## What to produce
Only the lines in the entries below from the line with "Task: Show Outfits for this avatar" to the line with "Click the yellow minimize traffic light", both included, belong in the answer, transcribed exactly and without pictures.

## Supplied material
****************************************
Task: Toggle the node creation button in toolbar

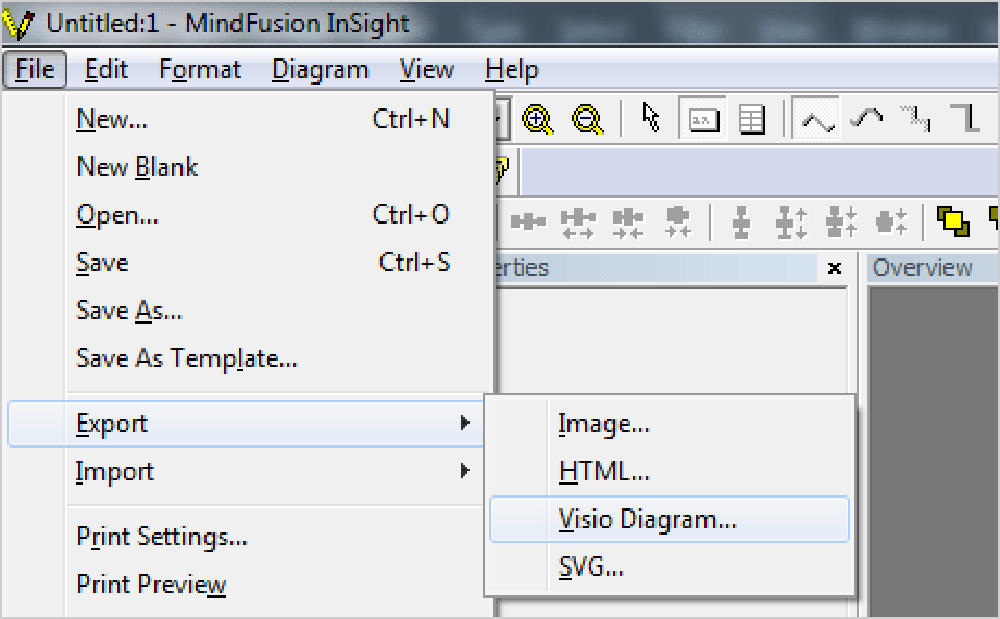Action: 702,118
****************************************
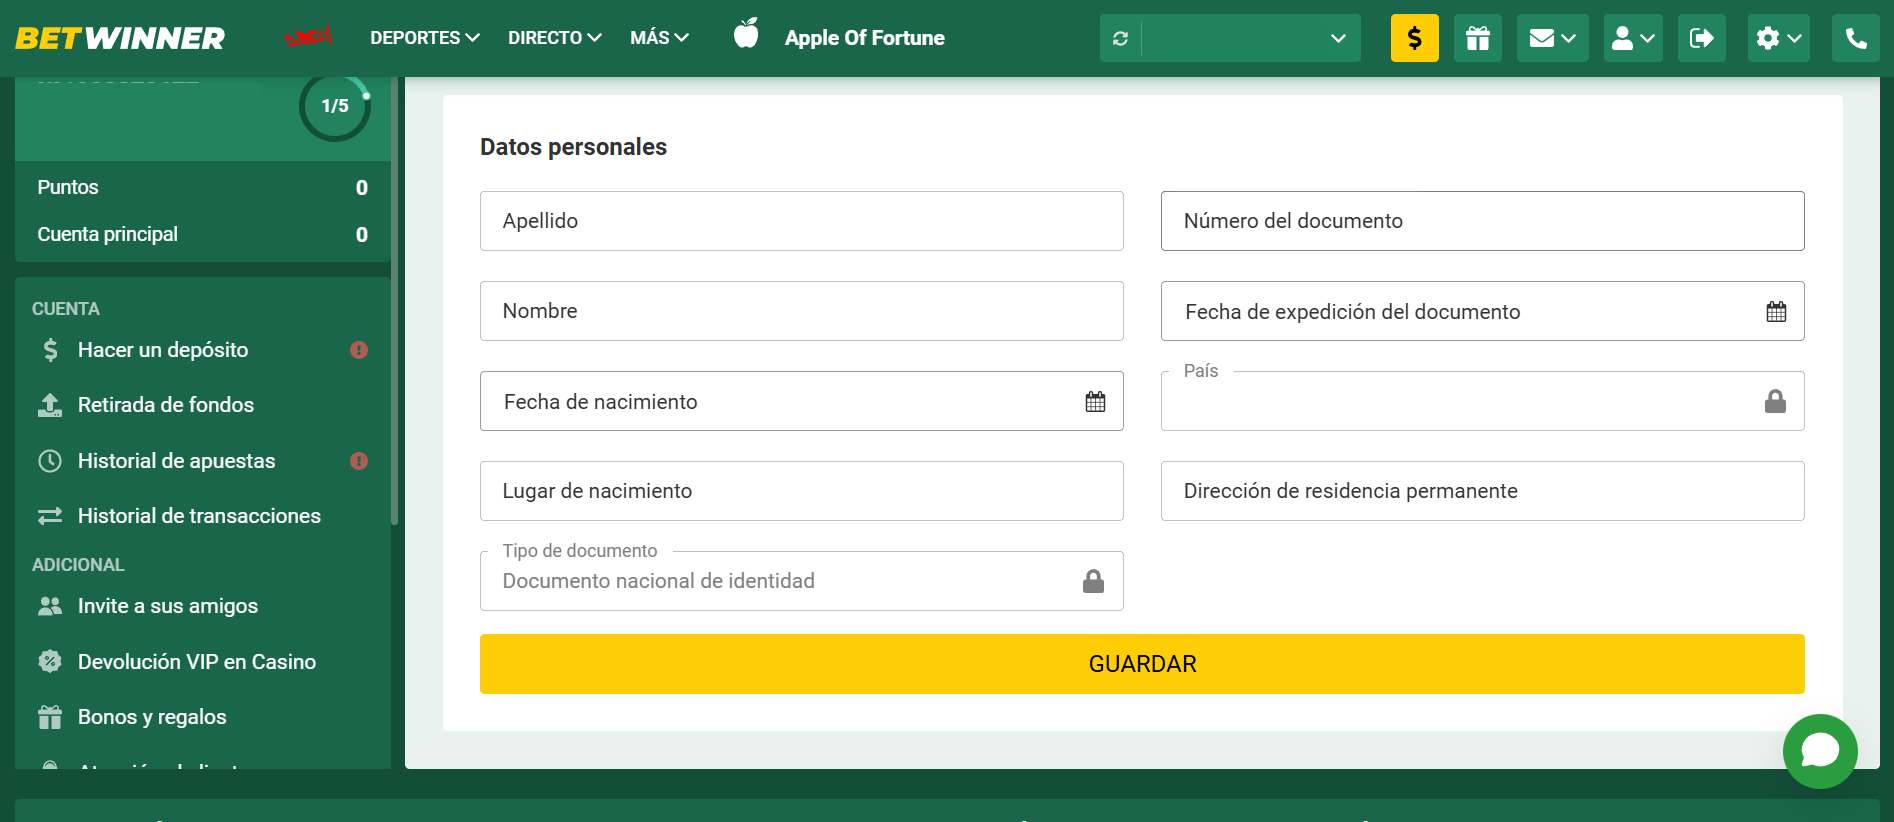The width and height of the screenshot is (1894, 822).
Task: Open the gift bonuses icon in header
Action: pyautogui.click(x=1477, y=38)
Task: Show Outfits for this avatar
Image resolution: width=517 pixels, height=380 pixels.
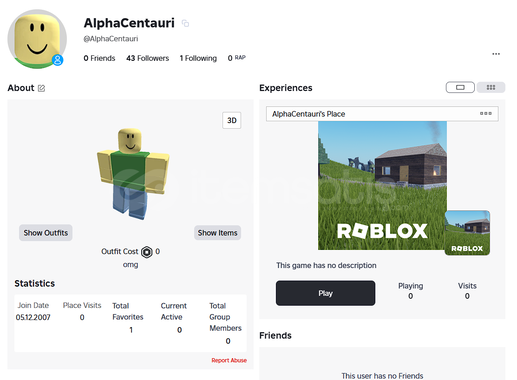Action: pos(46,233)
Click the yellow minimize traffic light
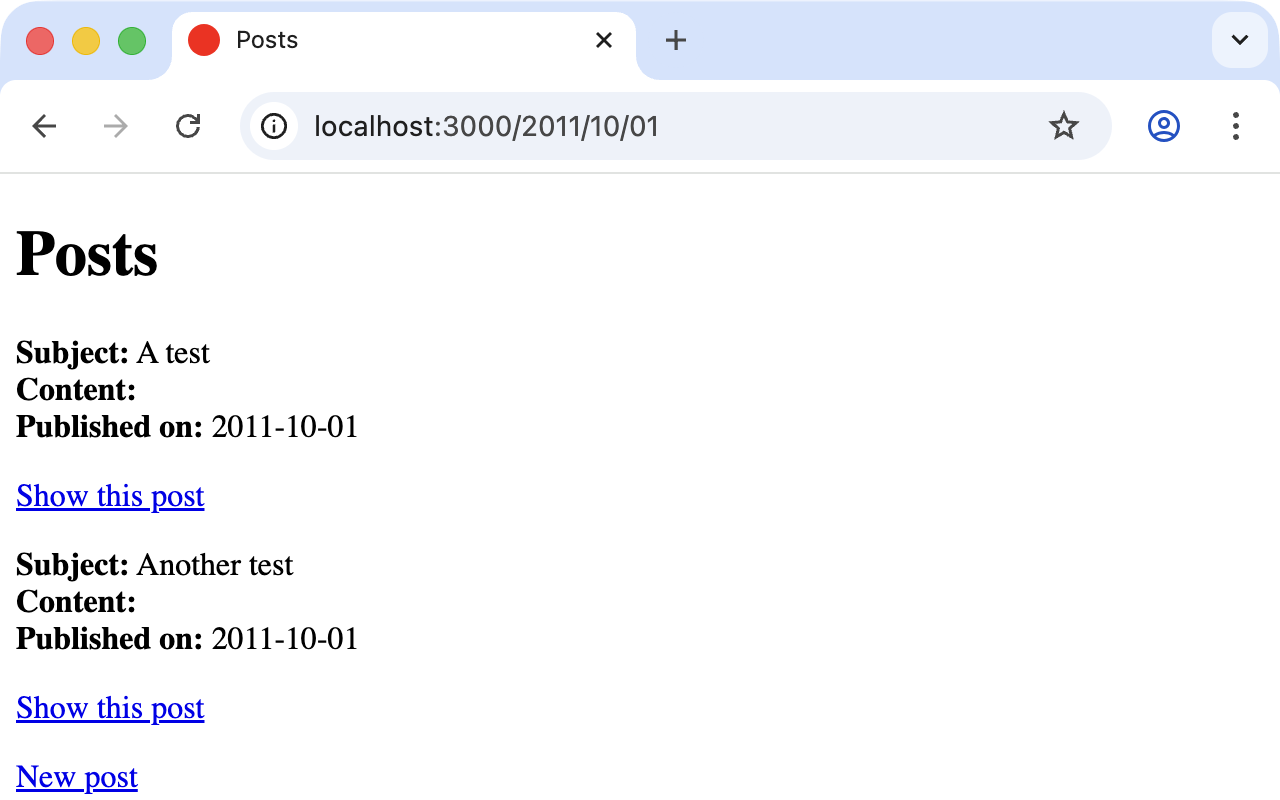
****************************************
## Answer below
Task: Show Outfits for this avatar
Image resolution: width=517 pixels, height=380 pixels.
Action: pos(46,233)
Click the yellow minimize traffic light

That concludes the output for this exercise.